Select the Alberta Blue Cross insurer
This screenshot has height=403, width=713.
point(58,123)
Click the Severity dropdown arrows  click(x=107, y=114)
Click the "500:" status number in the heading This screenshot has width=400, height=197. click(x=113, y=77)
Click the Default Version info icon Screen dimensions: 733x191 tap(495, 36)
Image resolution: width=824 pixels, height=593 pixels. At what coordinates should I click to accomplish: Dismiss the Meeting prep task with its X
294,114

...

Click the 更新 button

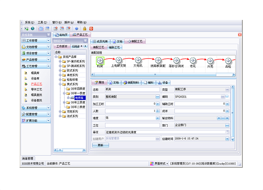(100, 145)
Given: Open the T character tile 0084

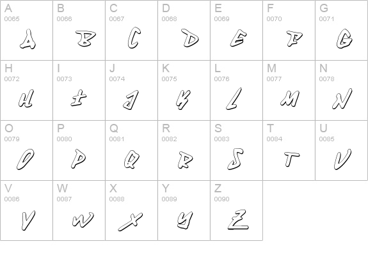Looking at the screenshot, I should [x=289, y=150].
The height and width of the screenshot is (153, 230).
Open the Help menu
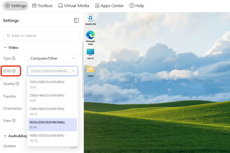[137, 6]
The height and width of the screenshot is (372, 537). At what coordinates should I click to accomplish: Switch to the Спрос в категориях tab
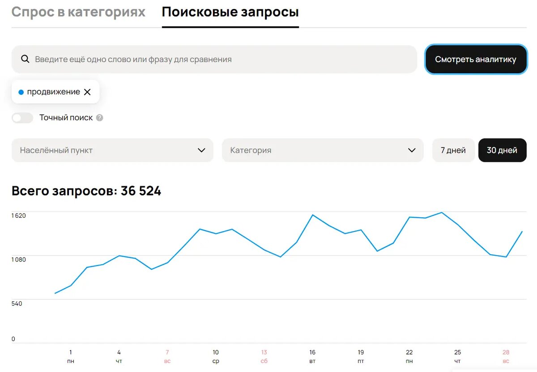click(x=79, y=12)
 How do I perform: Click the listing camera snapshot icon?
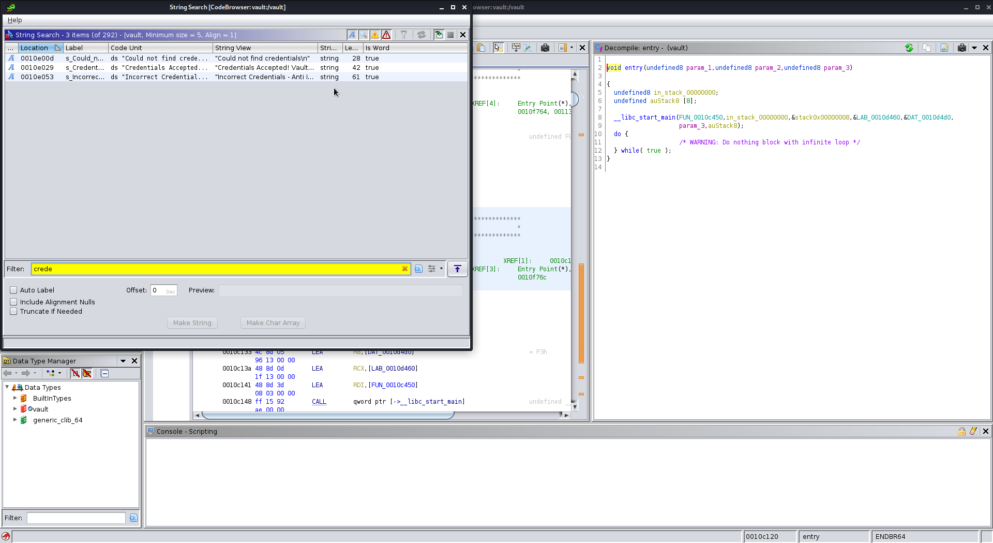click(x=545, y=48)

Exercise directions:
Could you set down, exactly as written, the lines above between the one holding "Click the Severity" and the one holding "Click the Default", inclusive, and nothing more?

Task answer:
Click the Severity dropdown arrows  click(x=107, y=114)
Click the "500:" status number in the heading This screenshot has width=400, height=197. click(x=113, y=77)
Click the Default Version info icon Screen dimensions: 733x191 tap(495, 36)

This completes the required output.